DNA is made up of a double helix of two complementary strands. During replication, these strands are separated. Each strand of the original DNA molecule then serves as a template for the production of its counterpart, a process referred to as semiconservative replication. For proteins, there is no such natural machinery by which to make copies or to read them.

Adding to the difficulty, 20 amino acids make up proteins, as compared with the four bases in DNA, and numerous small modifications can be made to each amino acid during protein production and folding.

Aleksei Aksimentiev, a co-leader of the study, said, “Many amino acids are very similar. For example, if you look at leucine and isoleucine, they have the same atoms, the same molecular weight, and the only difference is that one structure is the mirror image of the other.”

Nanopores, small protein channels embedded in a membrane, are a popular tool for DNA sequencing. Previously, scientists thought that the differences in amino acids were too small to register with nanopore technology. The new study shows otherwise.

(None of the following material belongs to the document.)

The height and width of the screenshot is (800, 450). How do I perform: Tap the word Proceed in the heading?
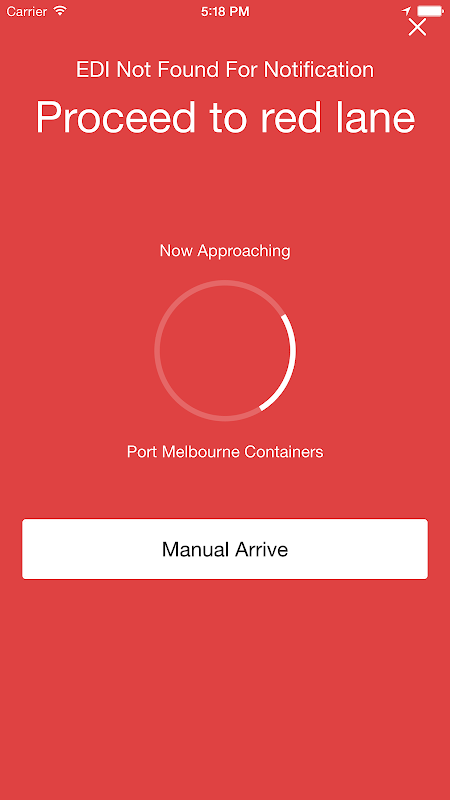tap(116, 116)
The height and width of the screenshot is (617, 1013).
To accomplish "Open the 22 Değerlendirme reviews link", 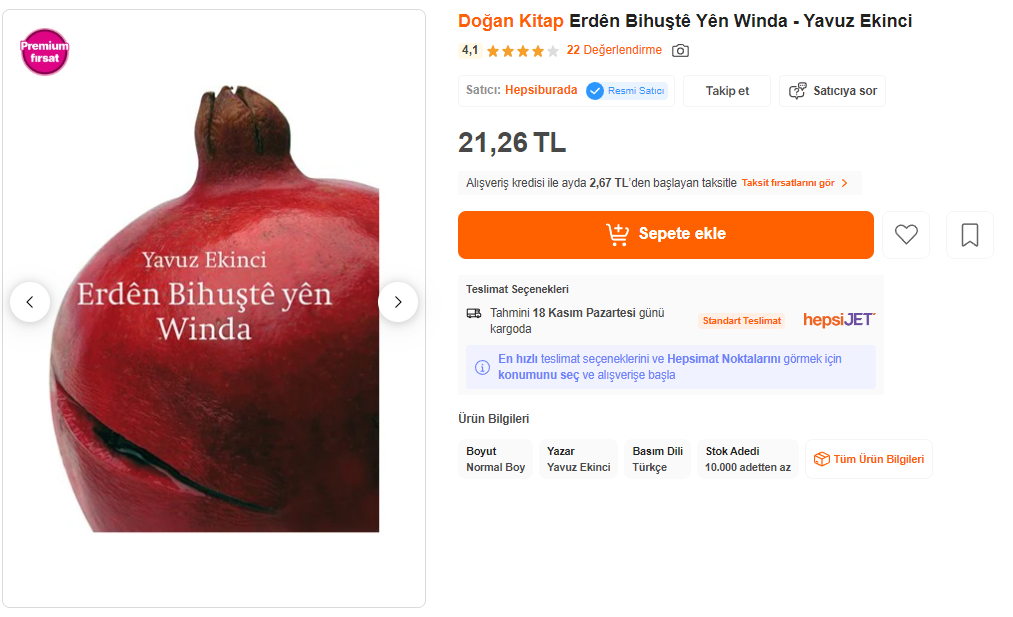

Scientists used a membrane channel composed of aerolysin bacteria as their nanopore. In both computer modeling and experimental work, they chopped up proteins and utilized a chemical carrier to drive the amino acids into the nanopore. The carrier molecule additionally kept the amino acids inside the pore long enough for it to enlist a quantifiable distinction in the electrical signature of each amino acid– even leucine and isoleucine, the identical twins.

Abdelghani Oukhaled, a professor of biophysics at Cergy-Pontoise whose team carried out much of the experimental work, said, “This work builds confidence and reassures the nanopore community that protein sequencing is indeed possible.”

Scientists now could differentiate modified types of amino acids by utilizing a more sensitive measurement apparatus or by treating the protein with a chemical to improve differentiation. The estimations are sufficiently exact to distinguish many changes possibly, and significantly more might be perceived by tweaking the pore.

Aksimentiev said, “This is a proof-of-concept study showing that we can identify the different amino acids. The current method for protein characterization is mass spectrometry, but that does not determine the sequence; it compares a sample to what’s already in the database. Its ability to characterize new variations or mutations is limited. With nanopores, we finally could look at those modifications which have not yet been studied.”

“The aerolysin nanopore could be integrated into standard nanopore setups, making it accessible to other scientists. The researchers are now exploring approaches to read the amino acids in sequential order as they are cut from the protein. They also are considering other applications for the system.”

“One potential application would be to combine this with immunoassays to fish out proteins of interest and then sequence them. Sequencing them will tell us whether they’re modified or not, and that could lead to a clinical diagnostic tool.”

“This work shows that there’s no limit to how precisely we can characterize biological molecules. Very likely, one day, we will be able to tell the molecular makeup of the cell – what we are made of, down to the level of individual atoms.”